* START GIVEN TEXT *

Page 1 of 1

regex with pipes?

Posted: Mon Aug 05, 2013 10:32 pm
by Eric!
I ran across some old code using regex like this for allowing alphanumeric with dot, dash and underscores:

Code: Select all

preg_match('|^[0-9.a-zA-Z_-]*$|', $value)
I was surprised to find it actually seemed to work, but I don't know why. The period isn't escaped and what's up with the pipes? I've only seen patterns done like /pattern/. I've found some cases where a similar regex from the same coder fails which makes me suspect they weren't properly tested. For example:

Code: Select all

preg_match('|[a-zA-Z]|', $value)
Seems to pass anything that has at least letter in it, but it is missing the string start ^ and $ so I would assume that it looks for one passing condition on any character and then returns a boolean result. The programmer was using this to validate alpha character strings, which obviously isn't correct, so I'm suspicious about all of the regex patterns.

Re: regex with pipes?

Posted: Mon Aug 05, 2013 11:15 pm
by requinix
The delimiters, the slashes you're used to, don't actually have to be slashes. They can be pretty much any character you want - just make sure you have one at the beginning and at the end before any flags, and that you escape any uses of it inside the expression. / and # are most common or popular, but I've seen ! ~ | used too.

As for the period, the rules inside character sets change a bit: many metacharacters lose their special meaning. Like . + * ( ) { } $ all become just regular literal characters while ^ and - gain new/different meanings. So while you could escape that period if you wanted to, it's really not necessary because there's nothing to "escape".

* END GIVEN TEXT *
* START EXCERPTED RECORDS *

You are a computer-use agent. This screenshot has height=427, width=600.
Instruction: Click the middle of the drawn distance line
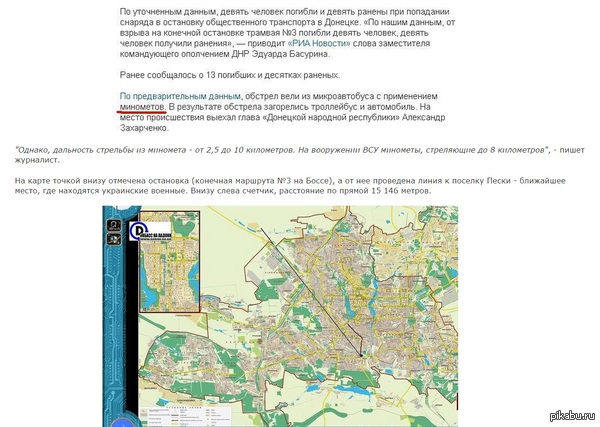click(312, 288)
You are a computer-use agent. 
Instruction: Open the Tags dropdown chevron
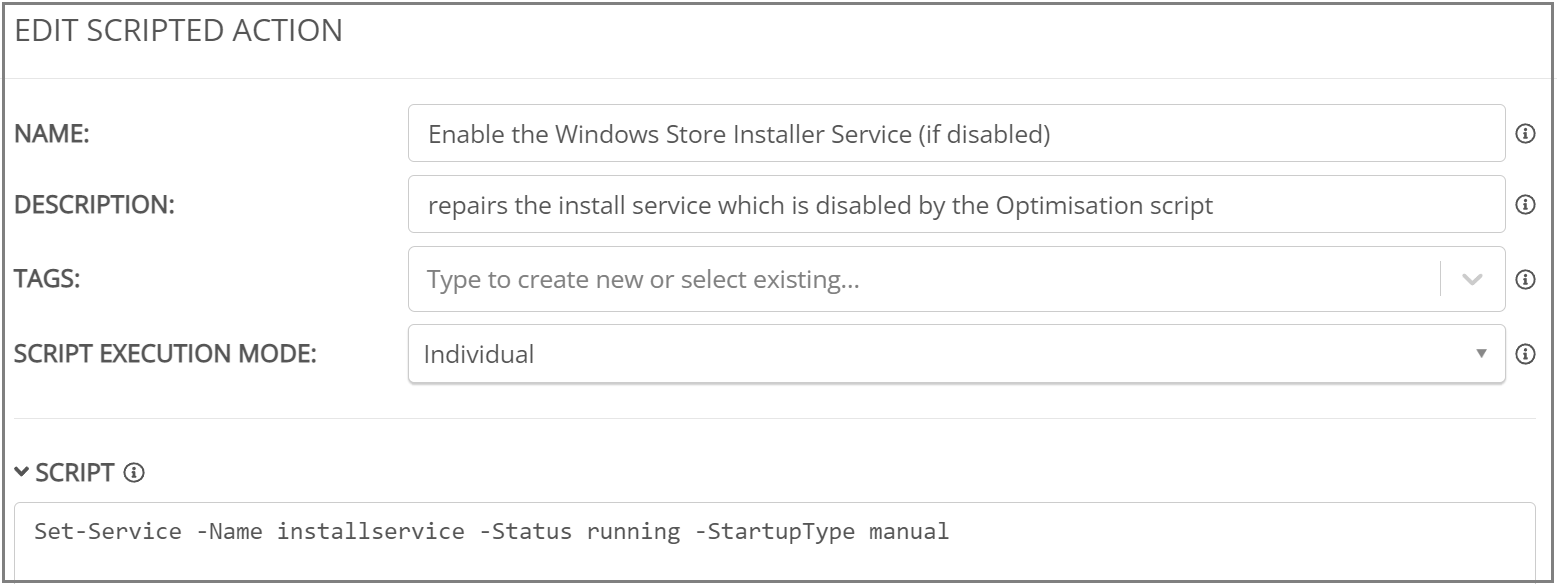coord(1472,279)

* END EXCERPTED RECORDS *

PROBLEMS AND TASKS
1 - Write out every line of the records again, requests included, shifting each coordinate in the answers up by 136, and leave the pictures out.
2 - Continue the forum thread about regex delimiters from the point where it stops.
The records are unrelated to the regex thread.

ANSWERS PROVIDED
1 -
You are a computer-use agent. This screenshot has height=427, width=600.
Instruction: Click the middle of the drawn distance line
click(448, 424)
You are a computer-use agent. 
Instruction: Open the Tags dropdown chevron
coord(1608,415)

2 -
Side note: if you want to validate a string containing only letters, ctype_alpha is better.

Re: regex with pipes?

Posted: Mon Aug 05, 2013 11:31 pm
by ragax
Couldn't have said it better than requinix!

Other delimiters I like are tildes and commas --- but I may be alone on that one.
I'll add that the forward slash is one of the worst you could choose as a standard delimiter because sooner or later you'll want to match urls, which will give you this kind of soup:
$pattern = '/http:\/\/www.you.com\/pics\//';

In your character class, note that you have all the elements of \w: 0-9, a-z, A-Z, and underscore.
So you could streamline the pattern to '|^[-.\w]*$|'
Err, I meant, ',^[-.\w]*$,'
:wink:

Re: regex with pipes?

Posted: Mon Aug 05, 2013 11:50 pm
by Eric!
Thanks. I couldn't find any specs on the delimiters (at least on the php side of the documentation) and I didn't know that the character rules changed. Like I said this is some old code and I found a bug with the alpha filter and when I was looking deeper I saw these other odd regex patterns. Now I know. :)

Re: regex with pipes?

Posted: Tue Aug 06, 2013 12:29 am
by requinix
ragax wrote:Other delimiters I like are tildes and commas --- but I may be alone on that one.
Really? Commas? Commas? Yeah... :crazy:

On the subject of picking delimiters, besides avoiding characters you're using in the expression (because let's be honest: backslashes look pretty ugly) I'd suggest avoiding metacharacters too. Like pipes. People accustomed to reading regular expressions will see the pipes and do a double-take because their first thought will be "oh, alternation... but wait that doesn't fit...".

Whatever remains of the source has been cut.